Wrinkling her nose, and unable to disobey his gruff edict, she took the glass from him and tipped it back. (The story would go—after her dead body was found—that Baruche had poisoned her, and fled to the Oblast. Discovery was made that Baruche had changed his name from Blood in order to i
nfiltrate the Witenagemont. Dorian had gallantly chased after him—Stephen too—and caught up with him, and captured him. There was a short sorcerer's fight, in which Dorian—and Stephen—were victorious. And her epitaph would read: She loved her husband and children very deeply.)
It went down thickly, tasted and smelled like brandy.

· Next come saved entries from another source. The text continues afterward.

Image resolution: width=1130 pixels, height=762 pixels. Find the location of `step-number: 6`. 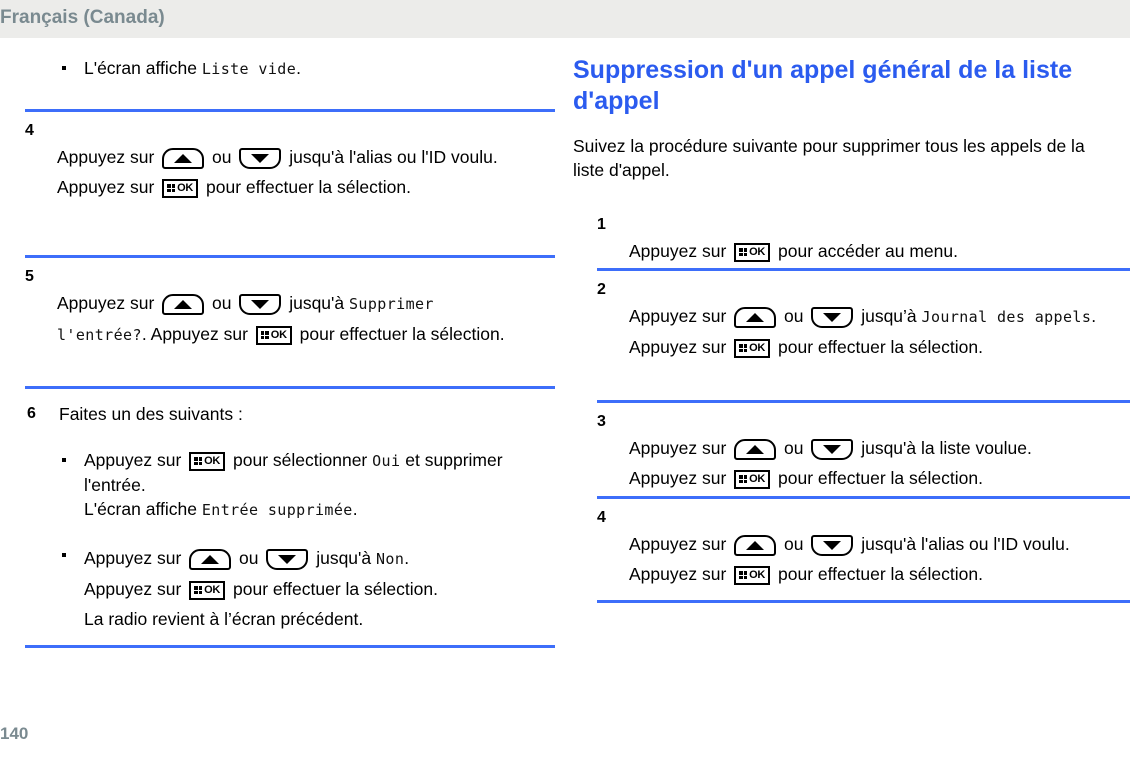

step-number: 6 is located at coordinates (32, 414).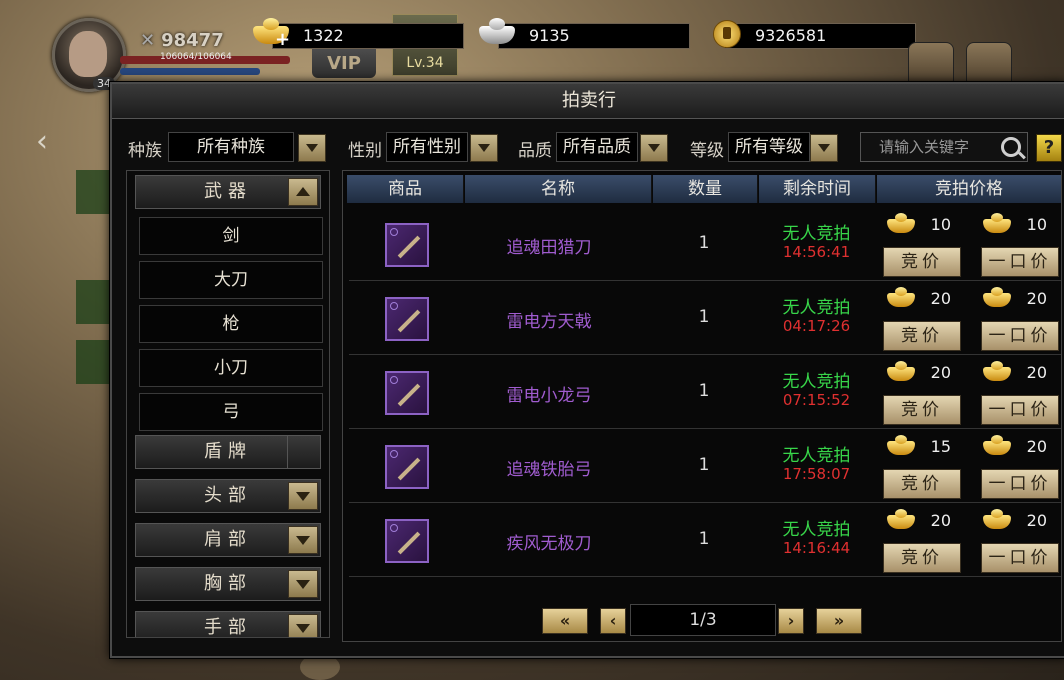 The height and width of the screenshot is (680, 1064). I want to click on level-dropdown-icon, so click(824, 148).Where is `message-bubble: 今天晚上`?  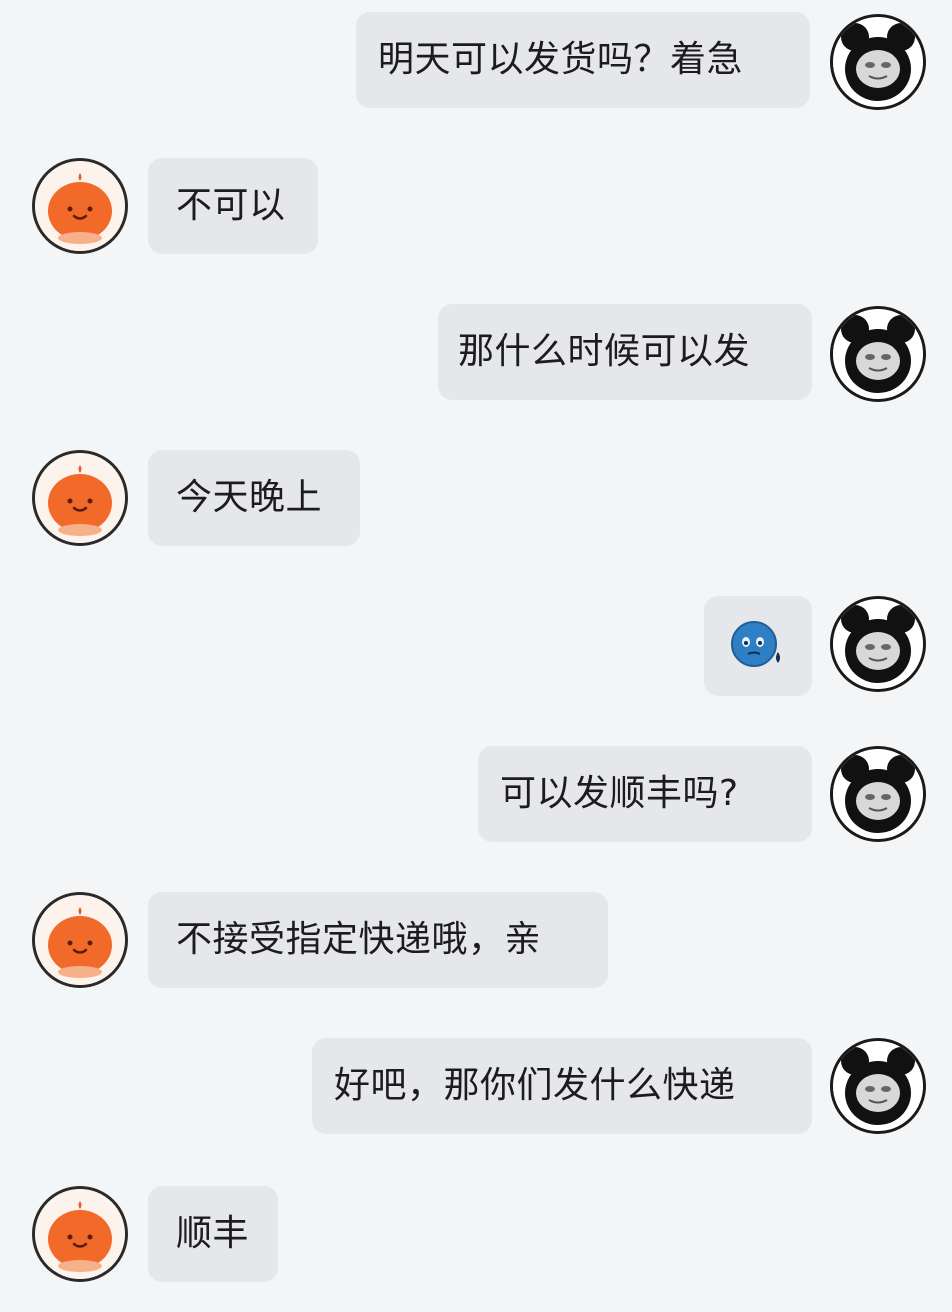
message-bubble: 今天晚上 is located at coordinates (254, 498).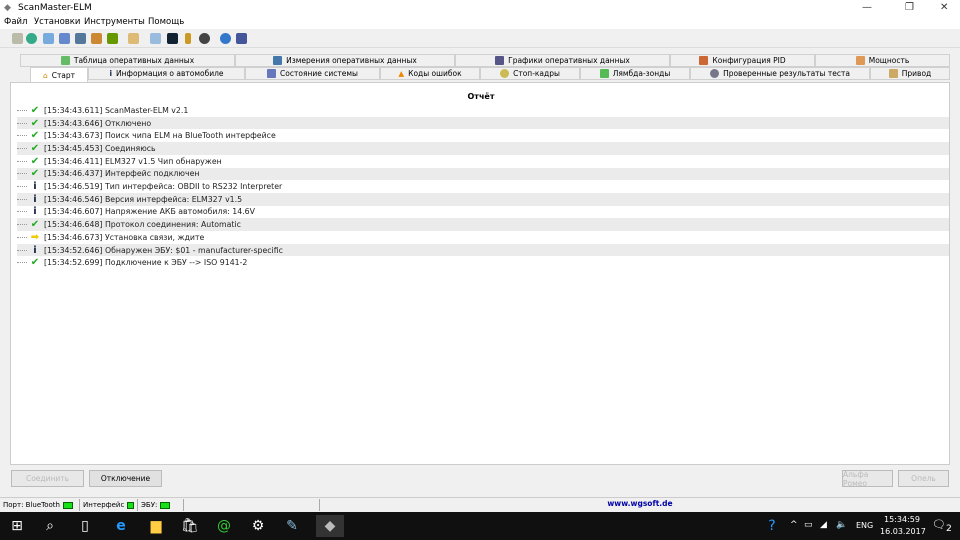 Image resolution: width=960 pixels, height=540 pixels. I want to click on exit-icon, so click(242, 38).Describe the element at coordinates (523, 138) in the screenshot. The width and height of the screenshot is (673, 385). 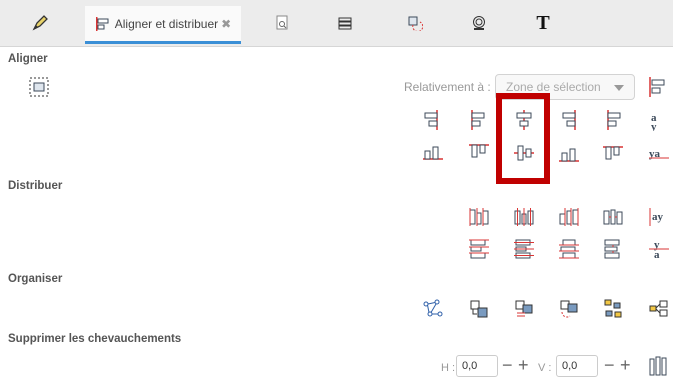
I see `highlight-box` at that location.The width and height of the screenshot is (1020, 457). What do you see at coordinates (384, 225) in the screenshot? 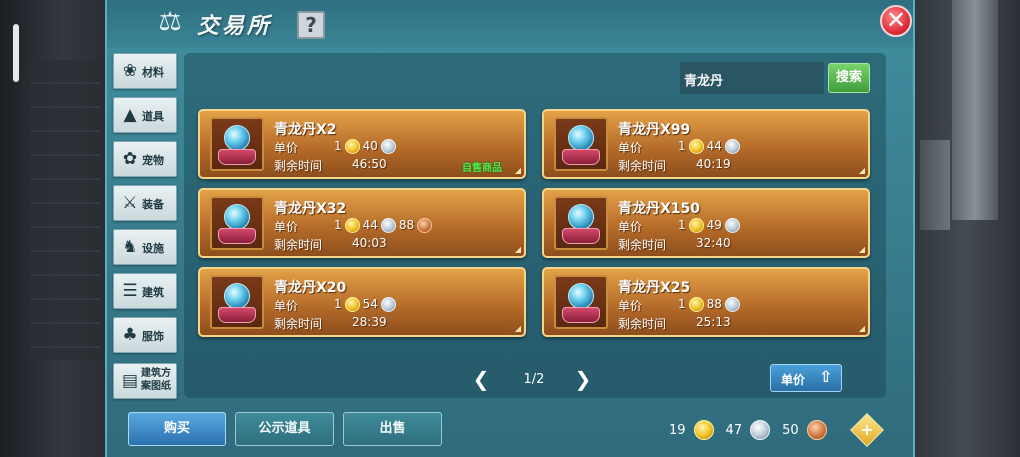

“Why do you believe you are pregnant?” he asked almost casually as she held the glass out to him, trying her best to keep it all down. His blatant question would have normally brought on a sour look from her, but she suddenly felt air draw up her esophagus, and she belched loudly.
“Because,” she said, turning away, feeling her face flush. “I just do.” If he needed more explanation, he could look it up in one of his medical books.
He gave her a strange, unreadable look and then said, “Ah,” while nodding. “From the vampire?” He began stashing his vials without care of breakage, back into this case.
His guess astounded her, and her eyes went wide for a brief second, then she scowled. Of course anyone could draw that conclusion, knowing she'd been bitten by one. She felt relief wash over her. If that was what he chose to believe, let him.
“Or… the demon, perhaps?” his voice inflected, deteriorating into an emphysemic cough at the end.
“How do you—”
“Know about the demon?” he said, snapping his black bag closed. He made a half-chuckle, half-cough and went on. “Who doesn't know? You are the sorceress who made Knight. Everyone is talking about you and what you did in order to be inducted.”